MTAS and other NHS websites
Roland Perry
ukcrypto at chiark.greenend.org.uk
Sun, 6 May 2007 11:02:44 +0100
In article <99laKCCugZPGFwPl@tigers.demon.co.uk>, Mary Hawking
<maryhawking@tigers.demon.co.uk> writes
>is it possible that the problem lay with the confidential files being
>supposed to be under much greater protection and incompetently uploaded
>into this particular file?
Yes, that seems to be the problem.
>Are there any *fool-proof* (fools exist everywhere ;- to prevent
>incompetent or malicious uploading to the wrong place?
There are some fairly simple brute-force ways (from the sticking plaster
book of web hosting):
(1) Only allow [fsvo] trusted people write-permission to those folders
at all.
(2) Have a separate process constantly running which knows which files
have been "passed" as suitable for uploading (with only [fsvo] trusted
people allowed to edit that list), and remove any files not on that list
into quarantine on a regular basis (eg once every 10 seconds).

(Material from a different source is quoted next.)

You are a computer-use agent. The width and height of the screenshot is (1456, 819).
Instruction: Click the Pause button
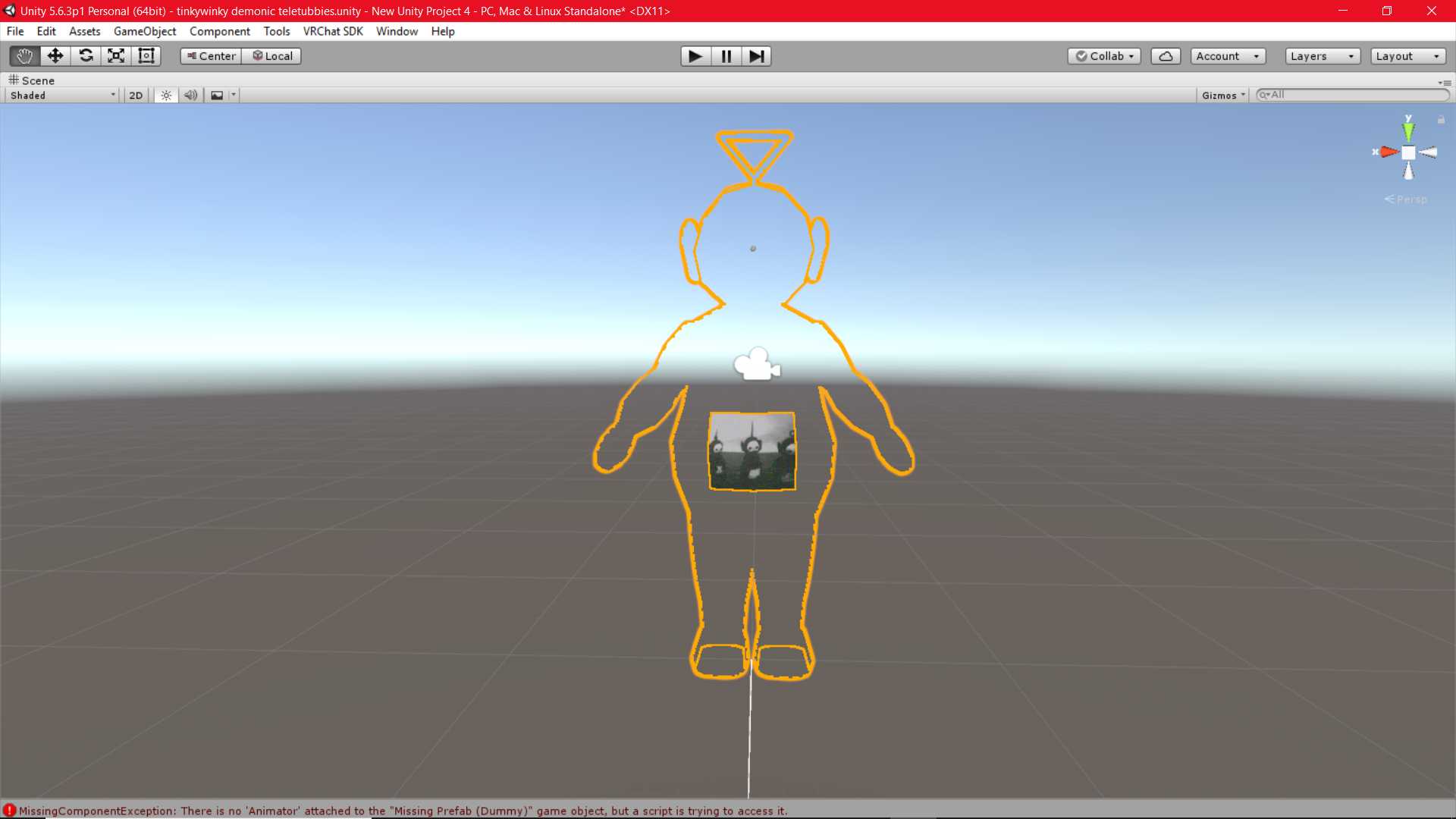(x=726, y=56)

The
maverick uploaders will eventually give up.
And at a different level:
(3) Turn off the web browser's facility where it lists the filenames in
the absence of an index.html file in that folder - or maybe have an
index.html that requires a [fsvo] trusted person to edit it when new and
approved files are uploaded.
Of course, this also begs the question of who writes the procedures, who
is "trusted", and what "approved" means.